Trecho selecionado:
■ ■ ■ ■ ■ ■ ■
O Supremo Tribunal Federal, ao entender pela execução da pena, a partir do julgamento pela segunda instância, isto é, pelos Tribunais Estaduais e Federais Regionais, independentemente do trânsito em julgado, optou por aplicar e prevalecer o direito da sociedade, coletivo, sobre o direito do cidadão, individual.

Na prática, ao autorizar execução da pena antes do trânsito em julgado da condenação e a partir do julgamento pela segunda instância, o STF apenas ordenou a obediência da lei processual, vale dizer, a execução provisória do julgado, pois sendo sem efeito suspensivo o recurso especial e o recurso extraordinário, as suas interposições não impedem a expedição do mandado de prisão após o julgamento da apelação, mesmo que a sentença tenha permitido a liberdade até o julgamento definitivo.

Esse entendimento decorre de o acusado ter sido condenado em primeiro grau e ter a sua condenação confirmada pelo Tribunal, pois a prisão a partir desse segundo julgamento e antes de sua condenação se tornar definitiva não viola o princípio constitucional da inocência, o qual assegura que o nome do acusado não seja lançado no rol dos culpados antes do trânsito em julgado da decisão condenatória.
■ ■ ■ ■ ■ ■ ■
Material fornecido:
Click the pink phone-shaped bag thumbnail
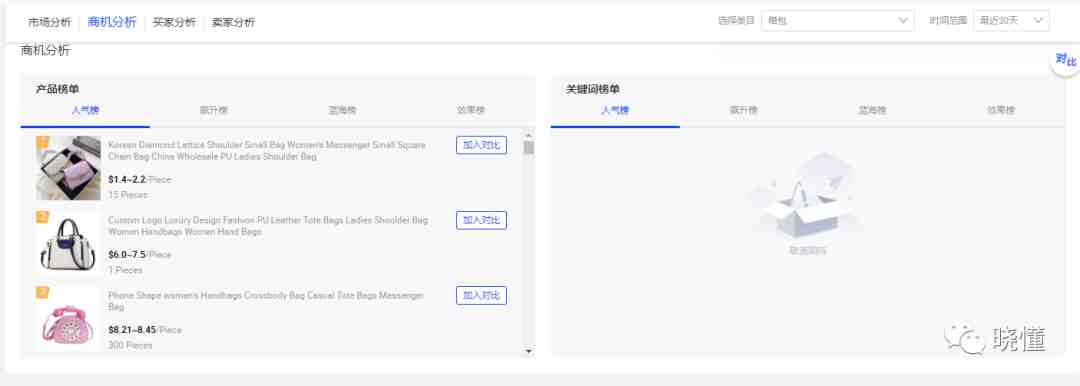 point(68,318)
■ ■ ■ ■ ■ ■ ■
O que fazer:
No trecho sobre a execução da pena após a segunda instância, que efeito o recurso especial e o recurso extraordinário não têm?

Resposta:
Eles não têm efeito suspensivo.